====== Data shown ======

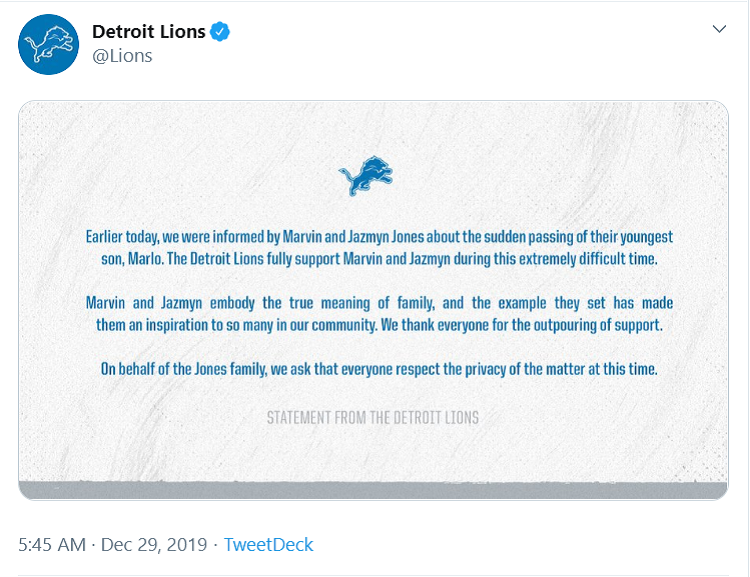Open the tweet options chevron menu
Image resolution: width=750 pixels, height=577 pixels.
[719, 29]
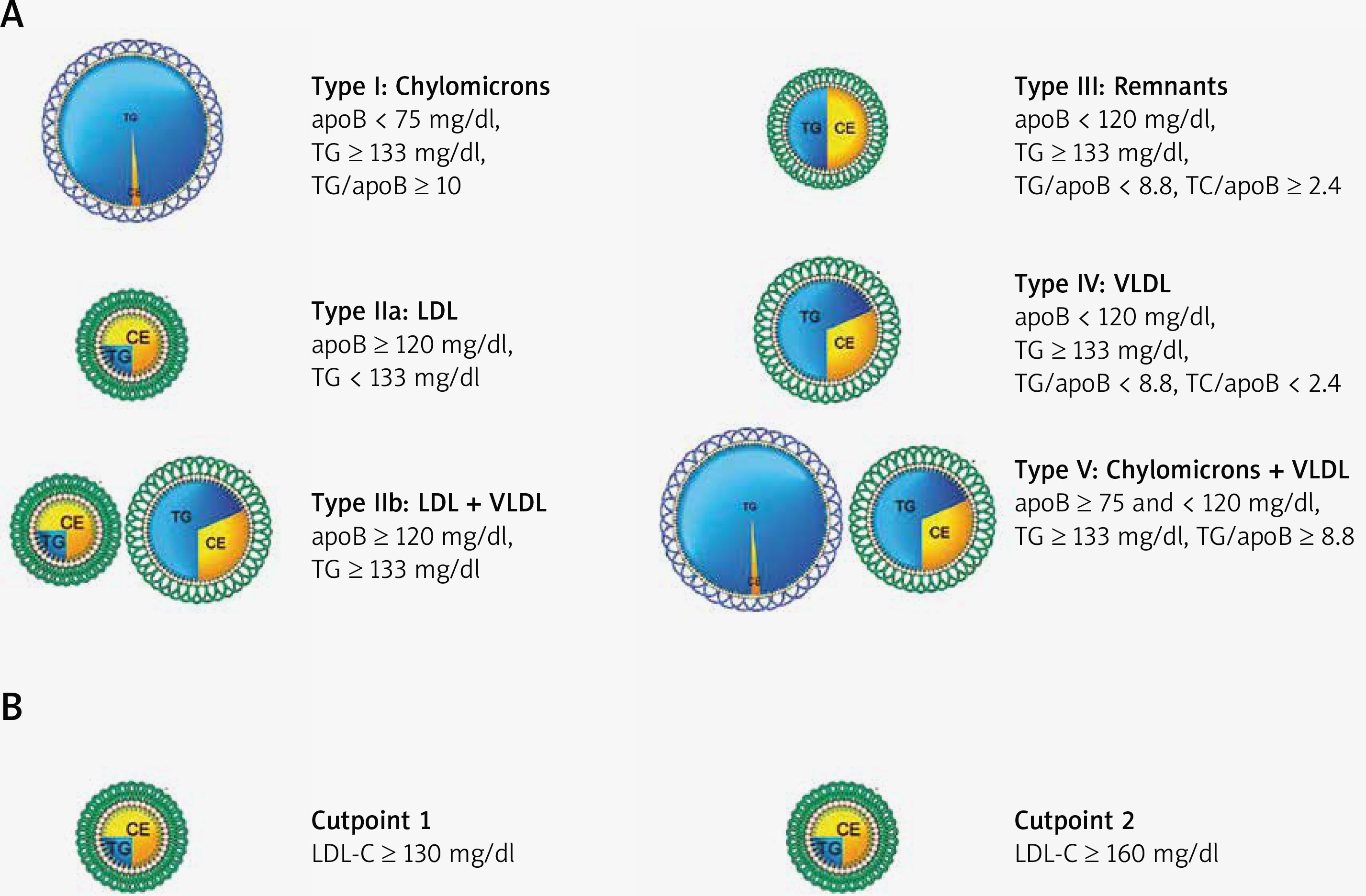The width and height of the screenshot is (1366, 896).
Task: Select the Cutpoint 2 LDL particle icon
Action: tap(842, 836)
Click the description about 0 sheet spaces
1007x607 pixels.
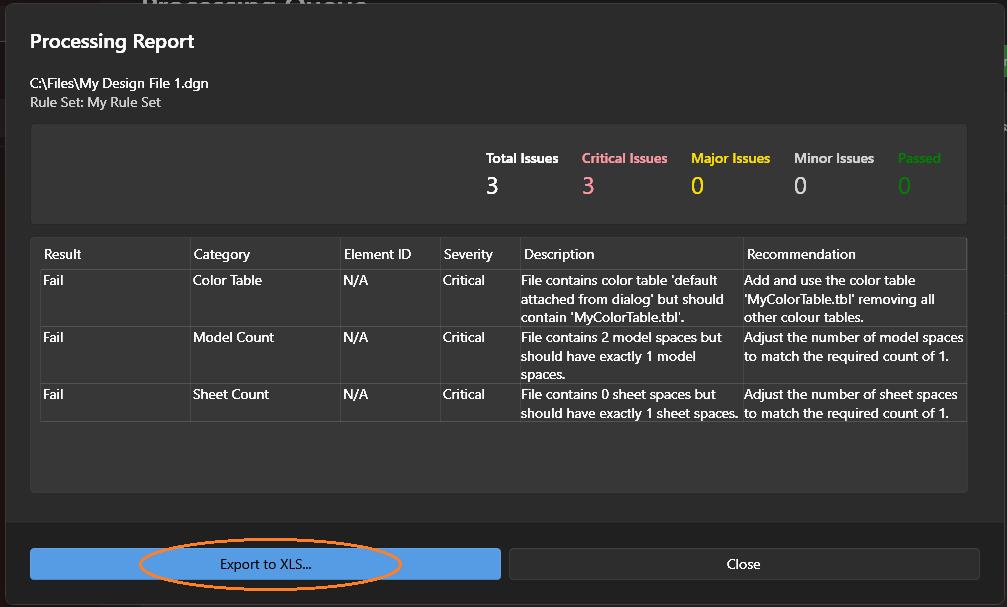coord(629,404)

======

*Assigned task*
Every line from the one containing "Click the description about 0 sheet spaces" through the end of the listing is to be copied exactly; the pictures are not.

*Problem solution*
Click the description about 0 sheet spaces
1007x607 pixels.
coord(629,404)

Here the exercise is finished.